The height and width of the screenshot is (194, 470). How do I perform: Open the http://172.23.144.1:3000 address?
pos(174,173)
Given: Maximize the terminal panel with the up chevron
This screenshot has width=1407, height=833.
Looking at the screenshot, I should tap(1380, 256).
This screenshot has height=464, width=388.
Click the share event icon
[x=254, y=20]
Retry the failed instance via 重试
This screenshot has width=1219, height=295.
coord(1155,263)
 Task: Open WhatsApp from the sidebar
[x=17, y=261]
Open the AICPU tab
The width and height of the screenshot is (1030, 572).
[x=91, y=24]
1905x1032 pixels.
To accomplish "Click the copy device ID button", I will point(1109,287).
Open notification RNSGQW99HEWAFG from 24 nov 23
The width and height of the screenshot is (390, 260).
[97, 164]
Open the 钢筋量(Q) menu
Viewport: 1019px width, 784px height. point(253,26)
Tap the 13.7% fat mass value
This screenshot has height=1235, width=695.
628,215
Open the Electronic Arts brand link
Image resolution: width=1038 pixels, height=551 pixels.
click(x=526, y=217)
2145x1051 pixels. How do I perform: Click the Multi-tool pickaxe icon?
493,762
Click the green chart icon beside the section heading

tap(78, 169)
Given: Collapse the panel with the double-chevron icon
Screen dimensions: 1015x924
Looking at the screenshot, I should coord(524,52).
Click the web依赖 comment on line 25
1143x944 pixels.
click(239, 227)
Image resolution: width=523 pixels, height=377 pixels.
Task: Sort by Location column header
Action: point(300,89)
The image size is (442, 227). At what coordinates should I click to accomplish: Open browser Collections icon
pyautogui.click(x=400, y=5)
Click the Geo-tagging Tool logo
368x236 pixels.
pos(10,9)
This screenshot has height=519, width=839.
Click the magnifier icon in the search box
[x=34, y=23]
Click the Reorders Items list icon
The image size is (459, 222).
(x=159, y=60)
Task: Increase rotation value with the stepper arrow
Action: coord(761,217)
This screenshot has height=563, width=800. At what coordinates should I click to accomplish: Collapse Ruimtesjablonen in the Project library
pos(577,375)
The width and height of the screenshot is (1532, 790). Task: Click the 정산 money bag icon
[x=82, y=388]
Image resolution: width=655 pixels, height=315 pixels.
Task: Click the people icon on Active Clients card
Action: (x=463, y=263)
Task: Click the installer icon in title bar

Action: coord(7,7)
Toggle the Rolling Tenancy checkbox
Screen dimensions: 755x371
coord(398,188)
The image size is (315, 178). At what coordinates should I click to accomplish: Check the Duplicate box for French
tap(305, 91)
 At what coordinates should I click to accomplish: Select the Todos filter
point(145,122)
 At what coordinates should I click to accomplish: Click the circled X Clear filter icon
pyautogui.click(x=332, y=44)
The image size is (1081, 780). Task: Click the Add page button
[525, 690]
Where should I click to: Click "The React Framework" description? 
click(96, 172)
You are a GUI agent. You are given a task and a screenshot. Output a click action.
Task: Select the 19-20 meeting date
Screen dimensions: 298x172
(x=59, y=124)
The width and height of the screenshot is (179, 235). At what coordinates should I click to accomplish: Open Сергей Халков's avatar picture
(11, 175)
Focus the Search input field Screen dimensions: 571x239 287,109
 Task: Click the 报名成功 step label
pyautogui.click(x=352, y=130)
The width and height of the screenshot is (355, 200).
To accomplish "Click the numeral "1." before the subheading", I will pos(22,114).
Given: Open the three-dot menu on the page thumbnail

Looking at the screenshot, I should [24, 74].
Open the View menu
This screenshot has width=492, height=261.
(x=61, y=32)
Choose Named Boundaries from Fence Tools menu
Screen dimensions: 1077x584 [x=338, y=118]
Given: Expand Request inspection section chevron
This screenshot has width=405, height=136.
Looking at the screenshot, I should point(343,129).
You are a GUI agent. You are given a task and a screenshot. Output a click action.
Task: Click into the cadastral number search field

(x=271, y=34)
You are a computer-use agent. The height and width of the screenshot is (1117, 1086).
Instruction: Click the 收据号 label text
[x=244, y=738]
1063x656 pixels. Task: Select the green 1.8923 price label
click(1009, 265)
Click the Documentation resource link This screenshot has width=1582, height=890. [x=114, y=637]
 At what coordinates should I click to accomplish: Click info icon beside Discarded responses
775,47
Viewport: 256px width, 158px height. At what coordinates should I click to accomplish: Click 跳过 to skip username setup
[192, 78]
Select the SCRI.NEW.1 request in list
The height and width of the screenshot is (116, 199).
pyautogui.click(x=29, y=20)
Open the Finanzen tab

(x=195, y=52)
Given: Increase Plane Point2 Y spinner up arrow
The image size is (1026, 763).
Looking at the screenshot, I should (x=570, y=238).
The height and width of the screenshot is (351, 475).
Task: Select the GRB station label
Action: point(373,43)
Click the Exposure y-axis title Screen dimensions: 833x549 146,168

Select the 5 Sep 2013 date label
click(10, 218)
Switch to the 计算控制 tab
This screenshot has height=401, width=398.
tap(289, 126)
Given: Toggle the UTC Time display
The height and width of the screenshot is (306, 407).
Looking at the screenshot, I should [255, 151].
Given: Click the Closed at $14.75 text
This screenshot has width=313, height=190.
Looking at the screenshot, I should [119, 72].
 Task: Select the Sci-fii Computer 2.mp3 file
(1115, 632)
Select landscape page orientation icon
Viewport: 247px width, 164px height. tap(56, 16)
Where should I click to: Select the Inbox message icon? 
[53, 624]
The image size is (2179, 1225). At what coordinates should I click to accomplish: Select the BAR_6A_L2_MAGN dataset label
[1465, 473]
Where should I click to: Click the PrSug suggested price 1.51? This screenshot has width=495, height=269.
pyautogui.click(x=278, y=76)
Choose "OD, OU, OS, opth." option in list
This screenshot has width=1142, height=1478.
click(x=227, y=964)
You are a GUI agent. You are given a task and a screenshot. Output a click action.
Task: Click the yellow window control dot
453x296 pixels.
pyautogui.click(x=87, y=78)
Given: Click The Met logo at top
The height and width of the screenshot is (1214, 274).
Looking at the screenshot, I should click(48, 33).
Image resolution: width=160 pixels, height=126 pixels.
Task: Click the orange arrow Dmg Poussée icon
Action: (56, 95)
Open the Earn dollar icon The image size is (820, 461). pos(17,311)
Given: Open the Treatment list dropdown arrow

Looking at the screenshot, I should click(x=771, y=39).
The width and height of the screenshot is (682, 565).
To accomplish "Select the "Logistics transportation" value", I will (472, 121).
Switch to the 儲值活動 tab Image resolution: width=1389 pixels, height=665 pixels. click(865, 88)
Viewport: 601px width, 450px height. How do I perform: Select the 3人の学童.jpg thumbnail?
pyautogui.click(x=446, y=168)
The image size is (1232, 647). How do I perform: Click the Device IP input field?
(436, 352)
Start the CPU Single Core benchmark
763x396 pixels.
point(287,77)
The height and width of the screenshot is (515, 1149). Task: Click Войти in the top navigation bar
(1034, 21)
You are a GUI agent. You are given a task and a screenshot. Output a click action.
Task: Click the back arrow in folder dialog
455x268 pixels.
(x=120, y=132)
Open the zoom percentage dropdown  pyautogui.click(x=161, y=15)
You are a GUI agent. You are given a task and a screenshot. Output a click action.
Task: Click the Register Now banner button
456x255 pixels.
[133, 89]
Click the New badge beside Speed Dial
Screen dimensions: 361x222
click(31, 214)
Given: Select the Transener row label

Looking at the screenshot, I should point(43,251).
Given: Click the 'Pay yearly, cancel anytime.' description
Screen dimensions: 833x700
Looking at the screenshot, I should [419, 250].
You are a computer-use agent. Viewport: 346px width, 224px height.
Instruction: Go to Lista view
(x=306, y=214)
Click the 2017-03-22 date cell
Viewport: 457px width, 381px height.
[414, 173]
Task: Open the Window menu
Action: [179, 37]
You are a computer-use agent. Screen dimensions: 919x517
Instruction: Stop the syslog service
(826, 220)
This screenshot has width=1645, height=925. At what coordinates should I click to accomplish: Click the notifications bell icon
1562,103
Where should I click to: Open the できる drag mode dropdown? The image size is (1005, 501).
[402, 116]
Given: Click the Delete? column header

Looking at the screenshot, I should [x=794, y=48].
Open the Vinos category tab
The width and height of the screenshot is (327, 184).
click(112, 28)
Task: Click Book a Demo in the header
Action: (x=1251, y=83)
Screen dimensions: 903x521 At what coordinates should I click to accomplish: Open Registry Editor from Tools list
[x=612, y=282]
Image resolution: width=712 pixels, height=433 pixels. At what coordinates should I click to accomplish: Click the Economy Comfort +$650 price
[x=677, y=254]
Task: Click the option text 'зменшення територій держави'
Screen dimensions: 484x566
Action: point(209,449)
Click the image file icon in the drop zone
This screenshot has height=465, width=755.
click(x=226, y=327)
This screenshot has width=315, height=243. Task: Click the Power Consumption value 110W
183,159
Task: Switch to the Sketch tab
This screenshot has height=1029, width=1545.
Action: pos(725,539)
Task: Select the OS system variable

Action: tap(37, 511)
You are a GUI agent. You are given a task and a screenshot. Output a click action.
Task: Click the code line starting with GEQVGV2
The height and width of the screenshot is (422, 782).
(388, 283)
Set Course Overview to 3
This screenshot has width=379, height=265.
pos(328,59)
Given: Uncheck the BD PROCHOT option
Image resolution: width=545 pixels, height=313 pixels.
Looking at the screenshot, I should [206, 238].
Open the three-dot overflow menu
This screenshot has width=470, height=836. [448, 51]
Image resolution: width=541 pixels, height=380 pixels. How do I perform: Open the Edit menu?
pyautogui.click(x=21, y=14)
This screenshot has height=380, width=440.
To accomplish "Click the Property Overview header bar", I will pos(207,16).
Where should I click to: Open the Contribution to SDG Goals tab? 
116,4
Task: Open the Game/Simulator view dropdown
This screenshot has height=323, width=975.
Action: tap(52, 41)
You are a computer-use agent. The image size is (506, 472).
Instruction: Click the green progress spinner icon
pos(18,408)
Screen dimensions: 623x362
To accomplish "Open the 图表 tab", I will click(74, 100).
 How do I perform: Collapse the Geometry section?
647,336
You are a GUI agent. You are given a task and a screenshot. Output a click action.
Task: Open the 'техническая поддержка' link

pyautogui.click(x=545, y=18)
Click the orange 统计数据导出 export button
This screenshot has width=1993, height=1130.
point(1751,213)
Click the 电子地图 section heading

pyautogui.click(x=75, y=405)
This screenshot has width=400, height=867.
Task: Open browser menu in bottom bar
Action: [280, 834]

EXERCISE AIM:
Rewrite the records from the start through the line containing "Looking at the screenshot, I should tap(1380, 256).", inclusive, swapping "terminal panel" for "console panel" and leaving everything else unchanged.

COMPLETE RESPONSE:
The height and width of the screenshot is (194, 470). How do I perform: Open the http://172.23.144.1:3000 address?
pos(174,173)
Given: Maximize the console panel with the up chevron
This screenshot has width=1407, height=833.
Looking at the screenshot, I should tap(1380, 256).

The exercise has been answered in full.